Se prendiamo come esempio la Francia vediamo concretamente come la crisi stia coinvolgendo interi e diversi settori. Sono in corso progetti di privatizzazione di aziende pubbliche quali l'Electricitè de France (Edf)e Gaz de France (Gdf) con cambio di statuto societario che porterà i lavoratori da occupati pubblici a privati, con la perdita di numerose conquiste sia sotto l'aspetto economico, che normativo ed in particolar modo pensionistico. Stessi problemi di privatizzazione stanno riguardando sia i lavoratori di Air France che delle Poste. Mentre per i dipendenti di France Télécom viene proposto un piano di rilancio aziendale per far fronte ad un forte indebitamento che comporta una riduzione dell'organico. Piani di ristrutturazione caratterizzati da pesanti tagli dei posti di lavoro stanno interessando aziende come l'Alcatel, Hp, Aventis, Bayer Cropscience e si valuta che i posti a rischio siano di decine di migliai di lavoratori. Il Governo cerca poi di rivedere alcune leggi come quella che rende i licenziamenti più difficili ed onerosi od i dispositivi legati alla riduzione dell'orario a 35 ore.

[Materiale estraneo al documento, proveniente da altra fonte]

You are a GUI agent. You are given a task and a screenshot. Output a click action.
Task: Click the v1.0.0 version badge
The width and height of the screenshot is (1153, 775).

I lavoratori si stanno mobilitando contro queste manovre in un paese dove è ancora vivo il ricordo degli imponenti scioperi del 1995 che paralizzarono per diverse settimane la nazione ed in particolar modo Parigi.
Và rilevato come questi processi di ristrutturazione assumono sempre più una dimensione sovrannazionale che genera anche conflitti, con nuove forme di conflittualità, che a loro volta hanno sempre più una dimensione sovrannazionale. Recenti casi passati sono stati quelli della Renault o della Danone. Il 3 ottobre 2002 in tutta Europa hanno scioperato i lavoratori del colosso francese delle telecomunicazioni Alcatel che nei giorni precedenti aveva annunciato 19mila tagli di posti di lavoro nel 2003. La giornata di mobilitazione contro la riduzione dell'organico è stata indetta dal Coordinamento Aziendale Europeo ed ha visto la partecipazione dei lavoratori delle fabbriche di Concorezzo e Vimercate (Milano). Esperienze simili di "Giornate di lotta europea dei lavoratori" organizzate dal CAE (i Comitati aziendali europei sono una forma di rappresentanza dei lavoratori che viene istituita nelle imprese multinazionali situate nell'UE) sono state fatte dai lavoratori Unilever contro le scelte aziendali di continue riduzioni dell'occupazione che ha portato negli ultimi 6 anni alla perdita di più di 20.000 posti di lavoro, all'aumento della precarietà del lavoro e delle condizioni lavorative. Mobilitazioni collettive in tutte le nazioni europee, nello stesso periodo, con assemblee, volantinaggi, conferenze stampa, iniziative di mobilitazione.Ed occorre altresì evidenziare come l'Europa non sia ancora del tutto attrezzata a governare possibili nuove forme di conflittualità.

Questa breve analisi vuole essere la fase iniziale di un lavoro di ricerca e di approfondimento sulla contraddizione capitale/lavoro nella fortezza Europa, per comprendere quali sono oggi le risposte che il movimento dei lavoratori esprime, le sue forme e i suoi contenuti, e per capire quale dovrà essere il contributo delle soggettività rivoluzionarie nello scontro di classe in atto. Manca così in tutto questo la parte ed il punto di vista del proletariato metropolitano europeo, le sue lotte, le sue aspirazioni ed i suoi bisogni. E' nell'ottica di riempire questa lacuna che abbiamo intenzione di continuare e per questo sono necessarie anche critiche, spunti e proposte da chi vive e lotta qui in Europa.